Instruções de trabalho —
Dê continuidade ao texto sobre a divisão sócio-técnica do trabalho, começando logo após a citação de Engels que o encerra.

Texto citado —
________________________________________
Devemos considerar que a efetivação da divisão sócio-técnica acontece a partir de dois momentos: o primeiro refere-se à divisão do trabalho, conforme discutimos acima, o segundo acontece quando a divisão do trabalho torna-se também social. Marx (1987, p. 403) afirma que “A divisão social do trabalho e a correspondente limitação dos indivíduos a esferas profissionais desenvolvem-se, como a divisão do trabalho na manufatura [...]”. Vemos, então, que é somente a partir da troca entre ramos de produção que surge a divisão social do trabalho , ou seja, acontece através da exploração das forças de trabalho parciais por um mesmo capitalista, que as emprega como força de trabalho coletiva.

[...] só o produto coletivo dos trabalhadores parciais transforma-se em mercadorias. A divisão do trabalho na sociedade se processa através da compra e venda dos produtos dos diferentes ramos de trabalho, a conexão, dentro da manufatura, dos trabalhos parciais se realiza através da venda de diferentes forças de trabalho ao mesmo capitalista que as emprega como força de trabalho coletiva. A divisão manufatureira do trabalho pressupõe concentração dos meios de produção nas mãos de um capitalista, a divisão social do trabalho, dispersão dos meios de produção entre produtores de mercadorias, independentes entre si [...] ( MARX, 1987, p. 407).

A discussão que nos interessa aqui é referente à influência da divisão sócio-técnica do trabalho na educação. Entendemos que junto a tal divisão, inicia-se também o processo de alienação do homem. O homem, torna-se fragmentado, produz mercadorias sem ter consciência do produto final, sendo forçado a não exercitar o trabalho intelectual, utilizando apenas o trabalho físico. Segundo as palavras de Marx (1987, p. 412- 413, grifo nosso), “[...] não só o trabalho é dividido e suas diferentes frações distribuídas entre os indivíduos, mas o próprio indivíduo é mutilado e transformado no aparelho automático de um trabalho parcial [...]”.

É na indústria moderna que a mutilação do homem se completa, “[...] que faz da ciência uma força produtiva independente de trabalho, recrutando-a para servir ao capital” (MARX, 1987, p. 414). Surge a partir daí a fase da maquinaria, na qual a divisão do trabalho acontece através da distribuição dos trabalhadores pelas diferentes máquinas, setores, seções “[...] o grupo organizado da manufatura é substituído pela conexão entre o trabalhador principal e seus poucos auxiliares [...]” (MARX, 1987, p. 480). O pensador Engels (1977) também reafirma o papel da máquina no cotidiano do homem e refere que até os séculos XVII e XVIII os homens trabalharam para criar a máquina a vapor, sem suspeitar que tal instrumento mudaria a história da humanidade e as condições sociais de todo o mundo, evidenciando a luta de classes, pois

[...] ao concentrar a riqueza nas mãos de uma minoria e ao privar de toda propriedade a imensa maioria da população, haveria de proporcionar primeiro o domínio social e político à burguesia, e provocar depois a luta de classe entre a burguesia e o proletariado, luta que só pode terminar com a liquidação da burguesia e a abolição de todos os antagonismos de classe (ENGELS, 1977, p. 72).
________________________________________
Listagem fornecida —

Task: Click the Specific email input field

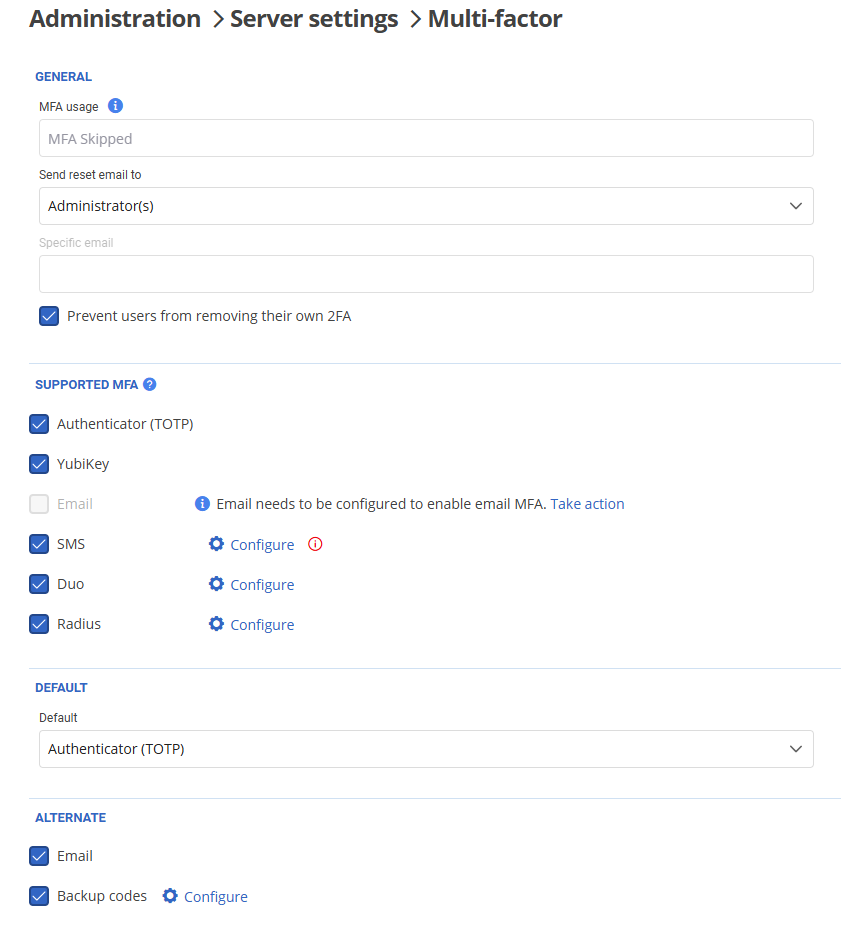Action: [x=426, y=274]
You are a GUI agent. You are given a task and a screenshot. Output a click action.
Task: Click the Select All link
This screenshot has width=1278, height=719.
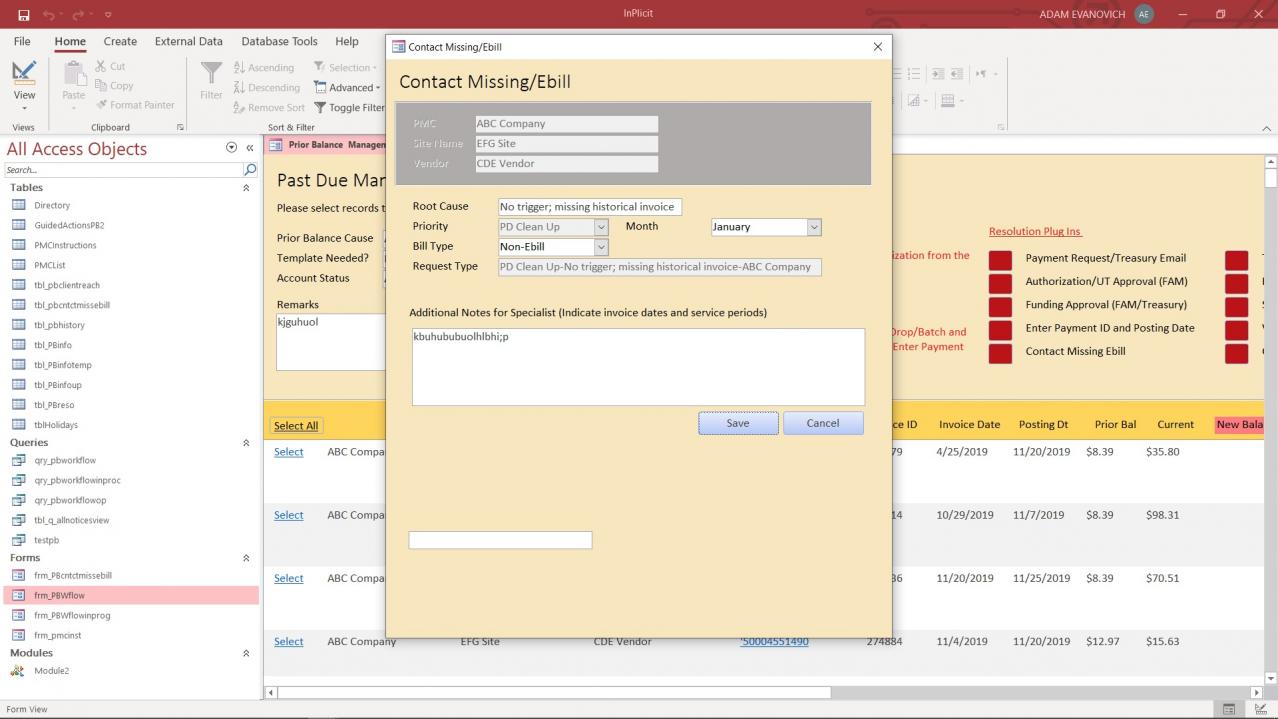pyautogui.click(x=296, y=426)
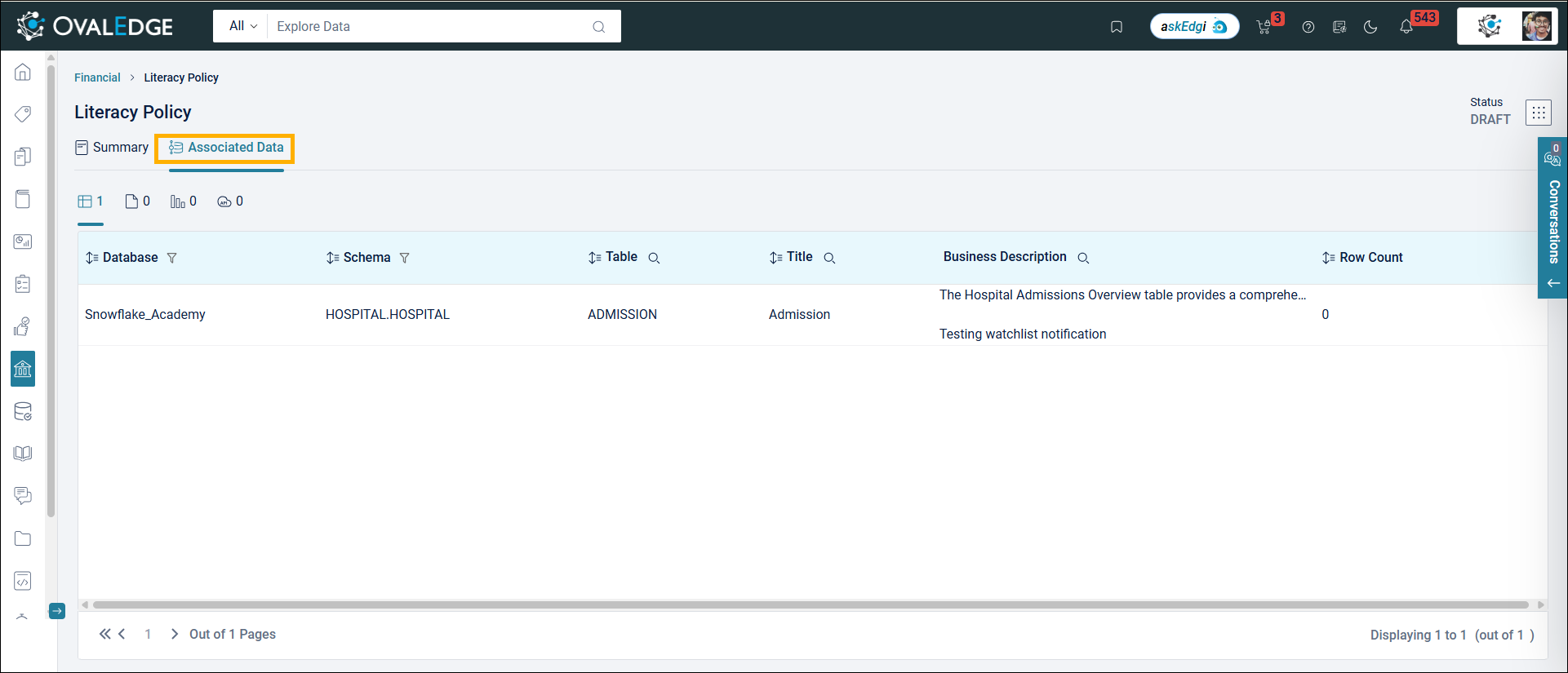The height and width of the screenshot is (673, 1568).
Task: Select the Associated Data tab
Action: pos(226,148)
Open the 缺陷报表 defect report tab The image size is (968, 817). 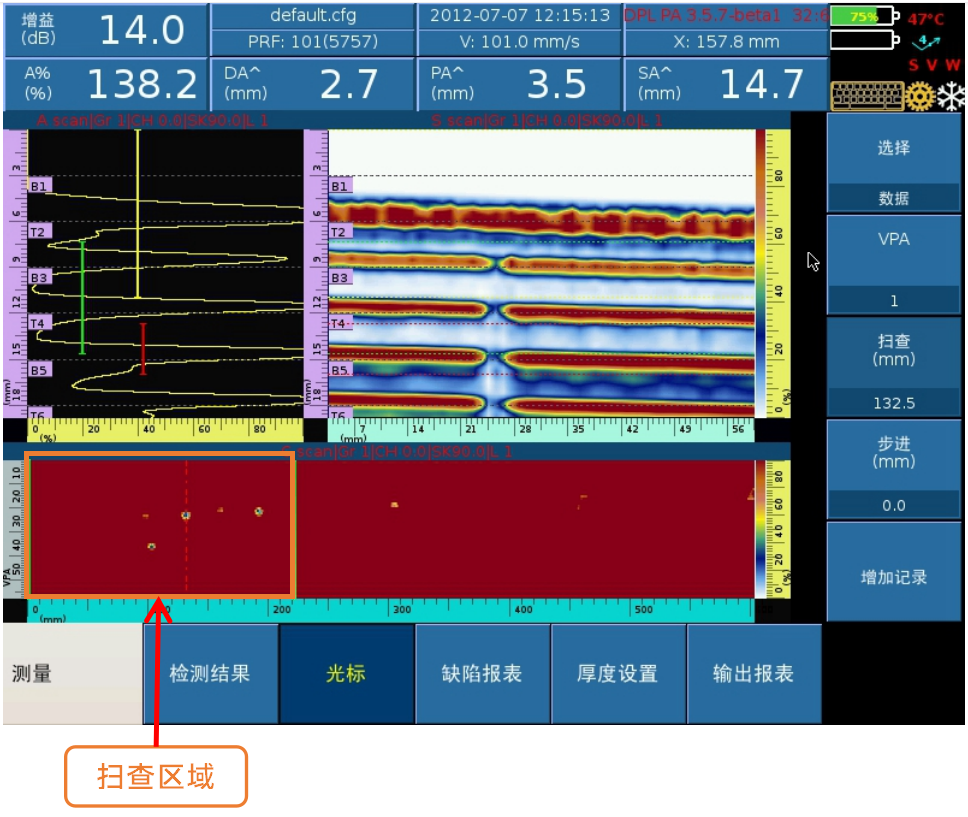tap(482, 674)
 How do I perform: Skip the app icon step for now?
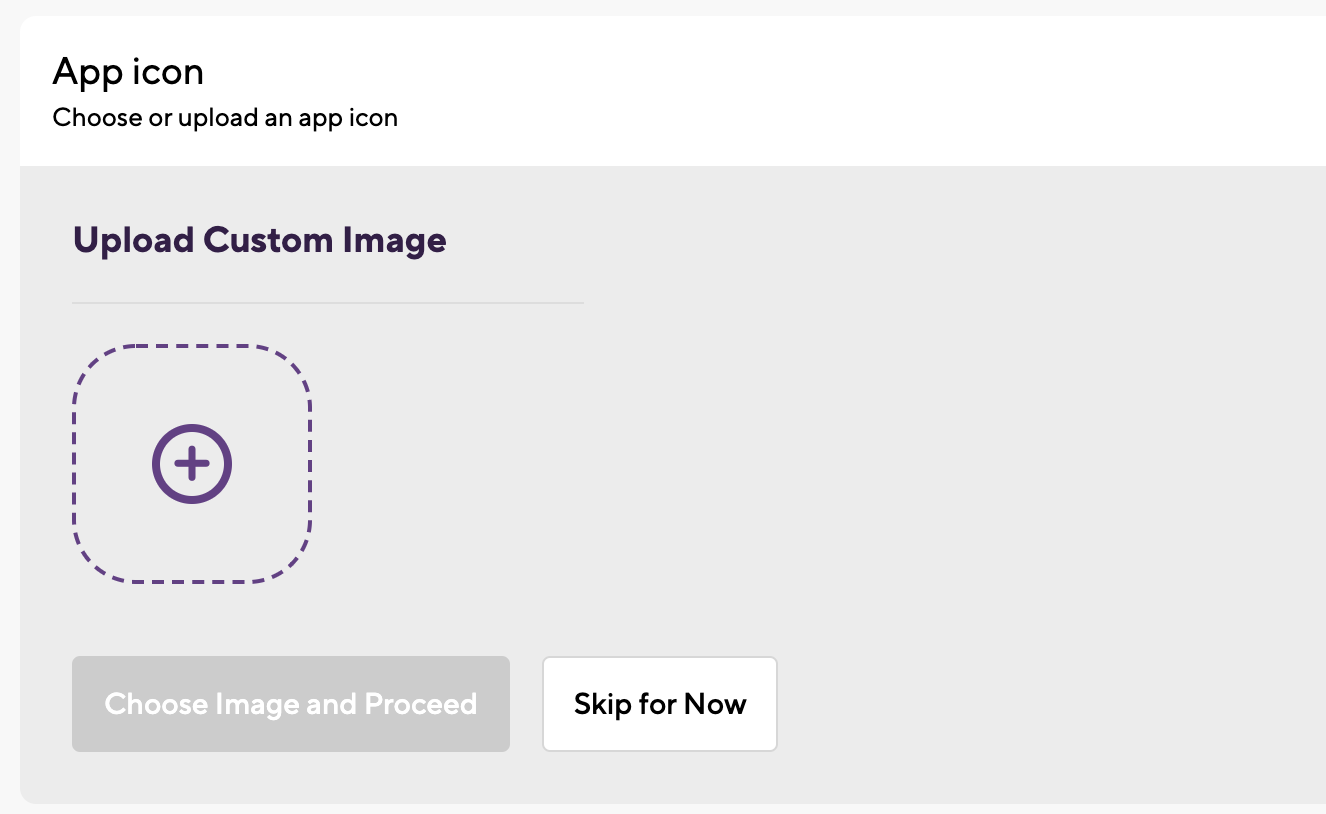point(660,704)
________________________________________
Resposta —
Além de trazer a luta de classes para o “palco” da sociedade capitalista, é na maquinaria que se efetiva a alienação, como salienta Marx (1987, p. 243) “[...] utiliza-se a maquinaria, para transformar o trabalhador desde a infância, como parte de uma máquina parcial [...]”, mostra ainda de que forma o trabalho na fábrica faz com que o homem sofra influências físicas e mentais. Conforme citação,

O trabalho na fábrica exaure os nervos ao extremo, suprime o jogo variado dos músculos e confisca toda a atividade livre do trabalhador, física e espiritual . Até as medidas destinadas a facilitar o trabalho se tornam meio de tortura, pois a máquina em vez de libertar o trabalhador do trabalho, despoja o trabalho de todo interesse. Sendo, ao mesmo tempo, processo de trabalho e processo de criar mais valia, toda produção capitalista se caracteriza por o instrumental de trabalho empregar o trabalhador e não o trabalhador empregar o instrumental do trabalho [...] (MARX, 1987, p. 483-484, grifo nosso).

Lembremos que para Marx o trabalho é que constrói o homem, então, se este acontece sob atividades alienantes, toda a atividade humana será prejudicada. Relacionando educação e trabalho, vemos que em meio da divisão de classes, a alienação é uma das categorias essenciais, pois a construção do processo educativo humano se insere nela. Diante disso, consideramos que as discussões e os conceitos desenvolvidos pela tradição marxiana são essenciais para a compreensão da educação na sociedade organizada pelo modo de produção capitalista.

O autor Franco Cambi (1999) considera que o século XVIII foi marcado por três revoluções, sendo a independência americana, a burguesa/jacobina na França e a econômico-industrial na Inglaterra. Ressalta que neste período passa a acontecer a difusão quase massificada de idéias e organicamente ocorre a manifestação da cultura laicizada. O novo sujeito social é o homem-indivíduo e a imagem do Estado e da economia rompem com o antigo regime. Assim ocorre efetivamente o estabelecimento da modernidade em decorrência de mudanças concretas na organização da sociedade. Por isso, segundo o autor, acontece a realização da sociedade moderna em sentido estrito, ou seja, uma sociedade

[...] burguesa, dinâmica, estruturada em torno de muitos centros (econômicos, políticos, culturais, etc.), cada vez mais participativa e inspirada no princípio-valor da liberdade. O século XVIII é, a justo título, o divisor de águas entre mundo moderno e mundo contemporâneo: decanta as estruturas profundas realiza as instâncias-guia do primeiro, contém os “incunábulos” do segundo. E a laicização aliada ao reformismo (político e cultural sobretudo) são as bases que sustentam este papel do século das Luzes [...] (CAMBI, 1999, p. 324).

Mesmo diante de grupos politicamente contrários, uma nova estrutura escolar passa a ser pensada e introduzida na sociedade moderna. A escola surge, neste período, segundo Saviani (1997), como solução à ignorância, vista como instrumento para difusão de instrução, transmissão de conhecimentos acumulados pela humanidade e sistematizados logicamente, equacionando assim, o problema da marginalidade.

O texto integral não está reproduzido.